A couple stand up paddleboard in Kailua Bay off the coast of Kailua Kona on Island of Hawaii
A couple stand up paddleboard in Kailua Bay off the coast of Kailua Kona on Island of Hawai'i

Welcome to the Aloha State!

With its jaw-dropping natural beauty, unique cultural traditions, fresh food and warm and inviting people, the Hawaiian Islands are like no other place on earth
An outrigger canoe off Kāhala Beach on O‘ahu. Image: Hawai‘i Tourism Authority - Mark Kushimi
An outrigger canoe off Kāhala Beach on O‘ahu. Image: Hawai‘i Tourism Authority - Mark Kushimi

Hawai‘i is a place like nowhere else on earth. With its jaw-dropping natural beauty, unique cultural traditions and warm and inviting people, it’s no wonder it’s such a popular destination for Australian and New Zealand travellers, who often return time and time again. The Islands’ fantastic shopping, fascinating history, delectable food, nature and wildlife experiences, and fun festivals and events are also major drawcards. Whether you are a couple looking for a romantic getaway, a family seeking relaxation and educational experiences, or a group of friends travelling for a special occasion, the Hawaiian Islands have something for everyone.

Surfers at Waikīkī at sunset. Image: Hawai‘i Tourism Authority - Daeja Fallas
Surfers at Waikīkī at sunset. Image: Hawai‘i Tourism Authority - Daeja Fallas

Which Hawaiian Islands should you visit?

There are six major islands to visit in Hawai‘i, and each has its own distinct personality. It’s worth including more than one in your itinerary to make the most out of your Hawai‘i experience. Australian and New Zealand travellers fly into Honolulu, on the island of O‘ahu, which is home to vibrant Waikīkī and one of the state’s most visited attractions, Pearl Harbor. Known for its laidback beach vibe, Maui is a mecca for surfers, creatives and honeymooners. It also has colourful towns dotted with art galleries, boutique shops and cafes, great hiking and snorkelling experiences, and spectacular sunsets. Island of Hawai’i is nearly twice as big as all of the other Hawaiian Islands combined. You can travel through all but four of the world’s different climate zones here, ranging from wet tropical to polar tundra — a result of the shielding effect and elevations of its volcanoes, Maunakea and Maunaloa. Kaua‘i boasts some of the Hawaiian Islands’ most impressive scenery, including the Nāpali Coast and Waimea Canyon, which is known as ‘the Grand Canyon of the Pacific’. The smaller, lesser-visited Moloka‘i and Lāna‘i offer a slower pace and an authentic experience for travellers who prefer to get off the beaten track.

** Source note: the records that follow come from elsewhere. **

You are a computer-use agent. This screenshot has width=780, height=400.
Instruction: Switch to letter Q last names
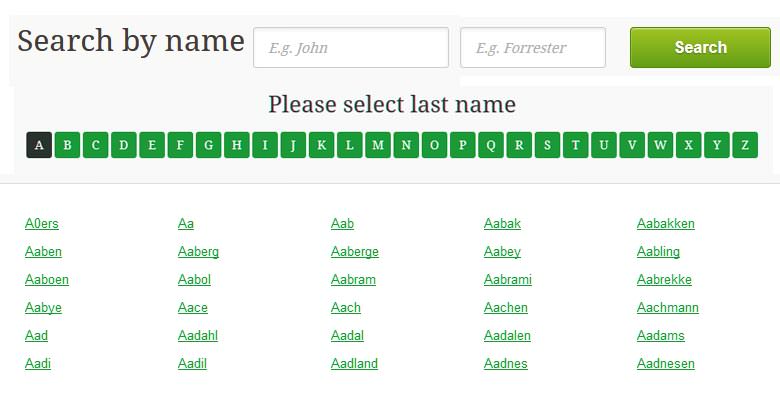click(491, 145)
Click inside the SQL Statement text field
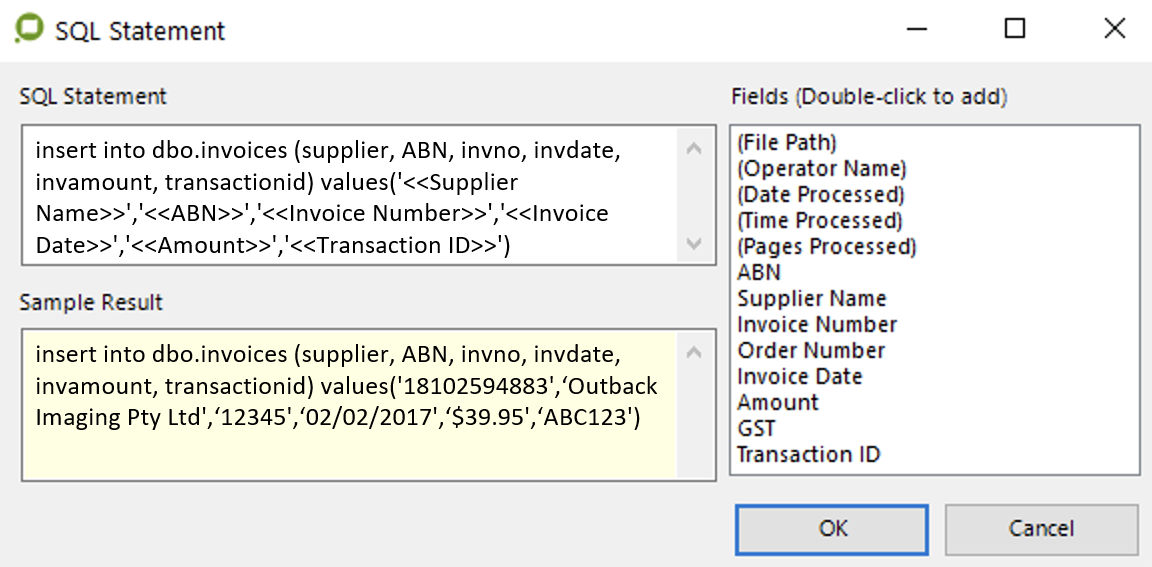The width and height of the screenshot is (1152, 567). pyautogui.click(x=350, y=196)
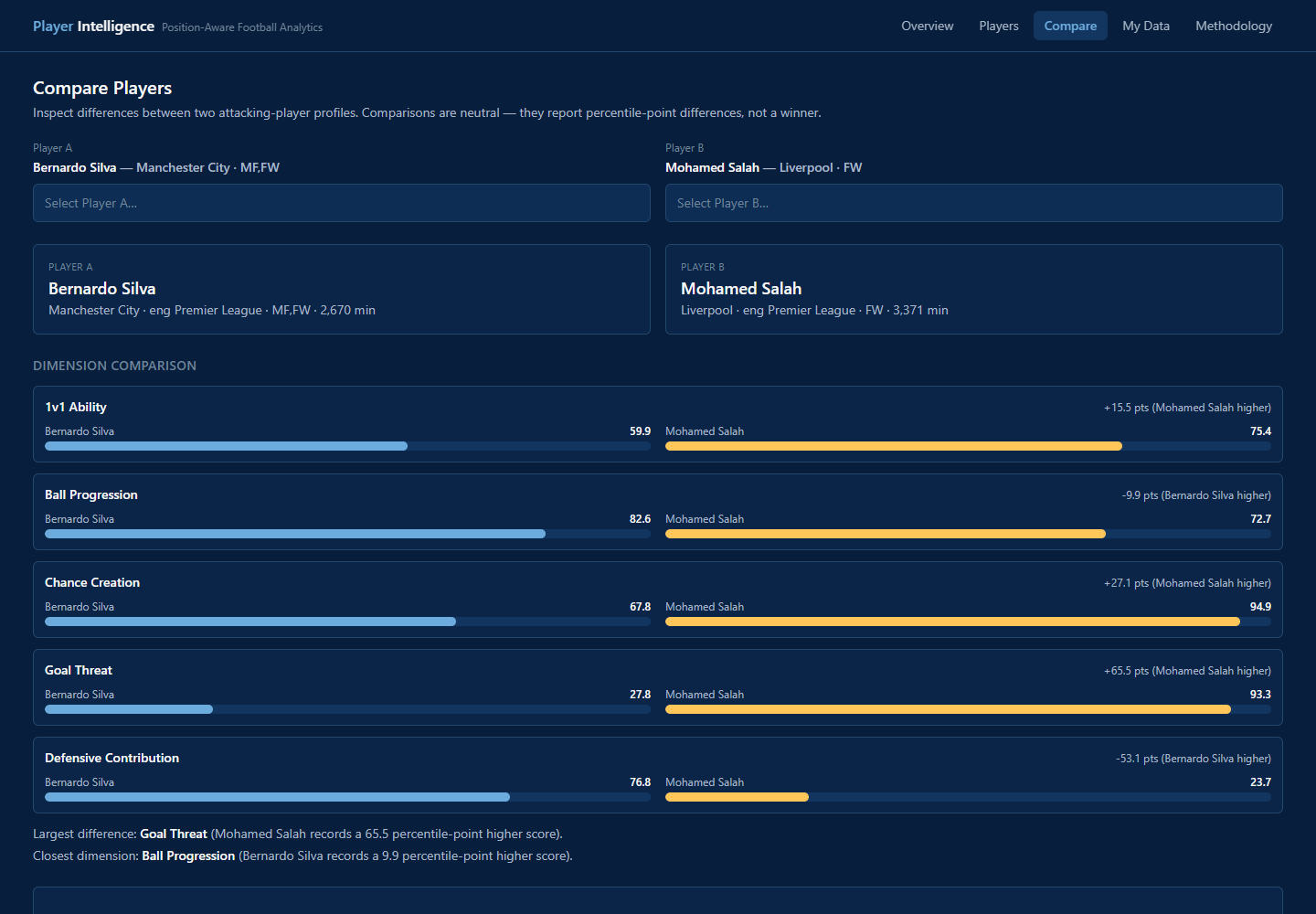
Task: Click the Goal Threat dimension title
Action: point(79,670)
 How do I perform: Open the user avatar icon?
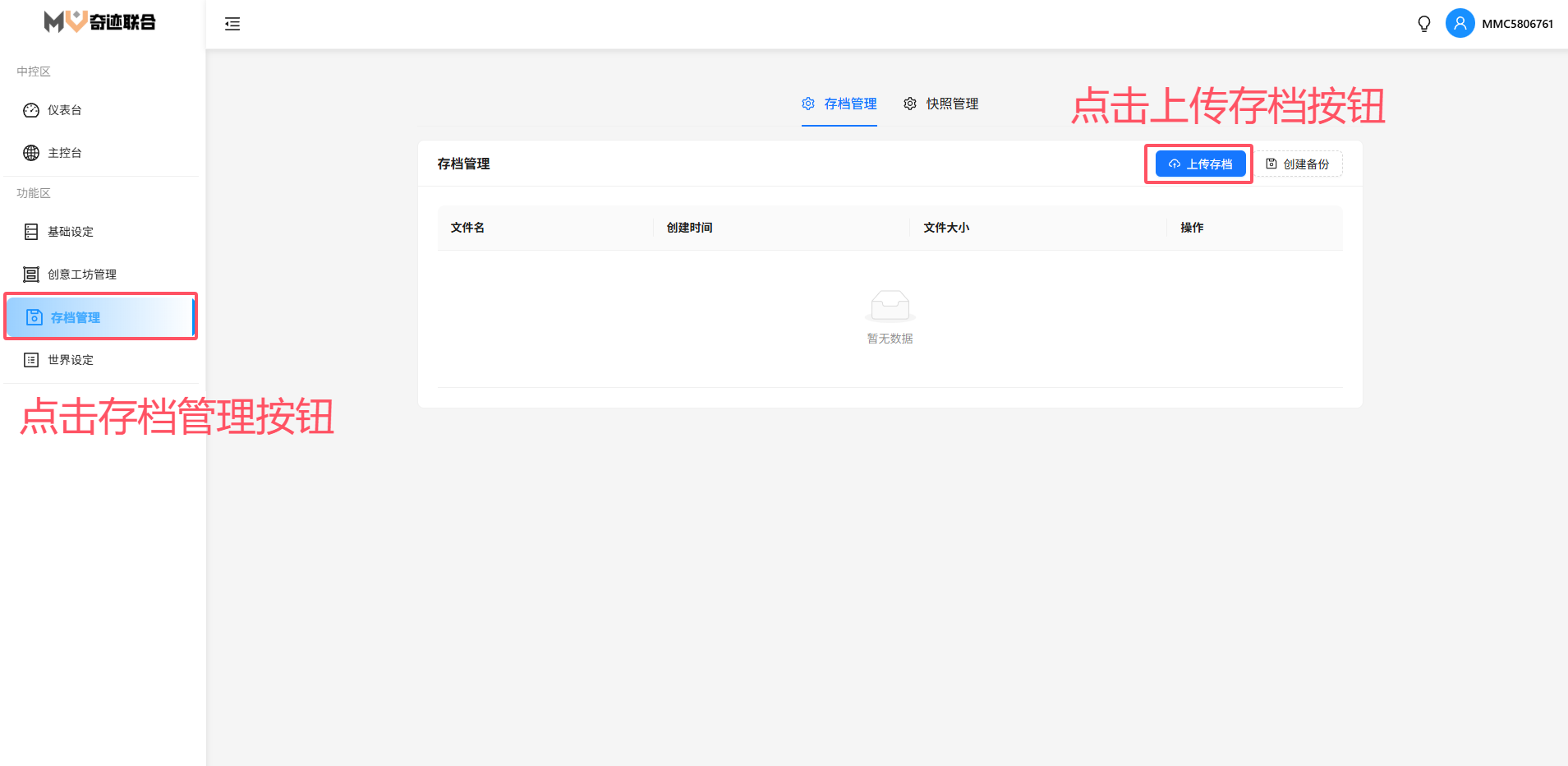1460,24
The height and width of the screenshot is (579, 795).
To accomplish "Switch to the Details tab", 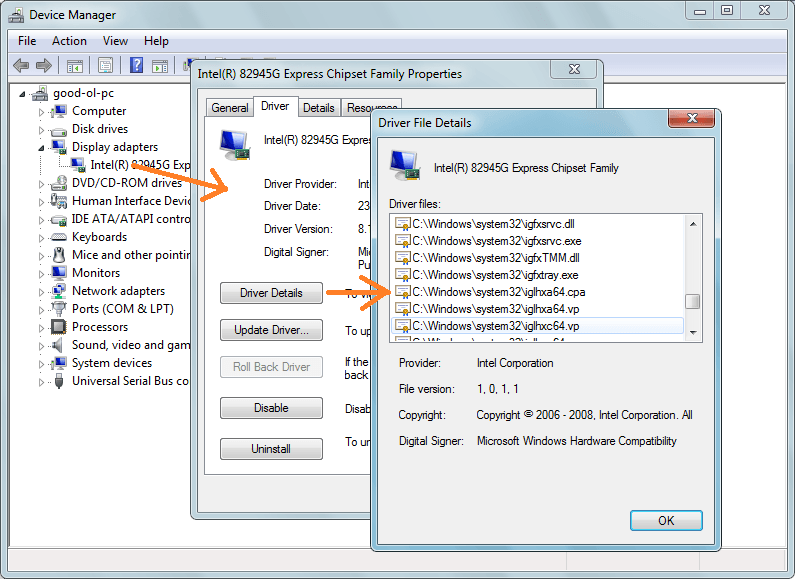I will click(x=318, y=107).
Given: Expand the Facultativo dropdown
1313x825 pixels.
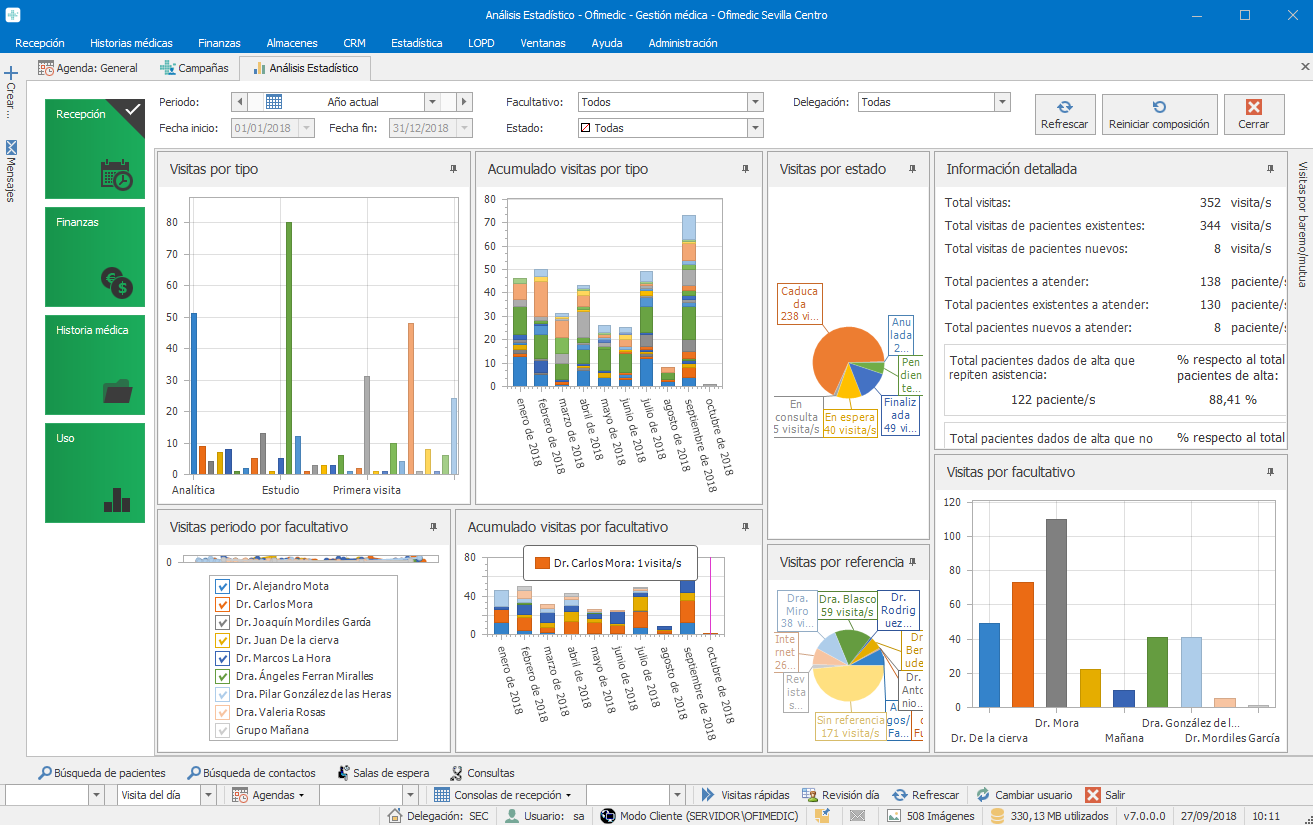Looking at the screenshot, I should point(755,102).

A couple exploring Twin Falls on Maui Image Hawaii Tourism Authority
A couple exploring Twin Falls on Maui. Image: Hawai'i Tourism Authority

Best things to do in Hawai‘i

One thing’s for sure – you’ll never be bored on a Hawai‘i holiday. There are beautiful beaches with turquoise bays ideal for activities such as surfing, stand-up paddleboarding and outrigger canoeing; opportunities to join in lei-making and ‘ukulele classes, and to visit ancient cultural sites to learn about the islands’ more than 2000 years of human occupation. Attending a lū‘au — a traditional Hawaiian feast with cultural performances such as hula dancing — is a must for every itinerary, and many hotels and resorts offer a lū‘au on certain nights of the week. There is also an abundance of wildlife experiences, such as spotting humpback whales breaching on a boat cruise, or just viewing them from a headland. Adventure lovers can fly above volcanic landscapes on a scenic helicopter flight, go ziplining over a rainforest canopy, and hike through magnificent canyons and valleys to swim in picturesque waterfalls; while foodies can experience everything from graffiti-decorated shrimp trucks to Hawai‘i Regional Cuisine, which blends the islands’ many multicultural influences with fresh, local ingredients, at fine dining restaurants throughout the islands. Or you can just lie by the pool with a cocktail in hand whilst waiting to witness one of the islands’ famous sunsets. 

Volunteers removing invasive plants on the Puu Ohia Trail in Honolulu on Oahu Image Heather Goodman Hawaii Tourism Authority 1
Volunteers removing invasive plants on the Puu Ohia Trail in Honolulu on Oahu. Image: Heather Goodman Hawai'i Tourism Authority

Conscious travel in Hawai‘i

When travelling to the Hawaiian Islands, it’s important to be aware of the significance of mālama. A sister-term to aloha — the Hawaiian word for love, affection, peace and compassion that is commonly used as a greeting — mālama means to give back, care for and protect. Understanding the deep connection between the islands’ people, culture, the land and ocean during your time there is crucial. Visitors are being encouraged to choose low-impact experiences and participate in regenerative and mindful travel, and to make deeper, more meaningful connections during their Hawai‘i holiday.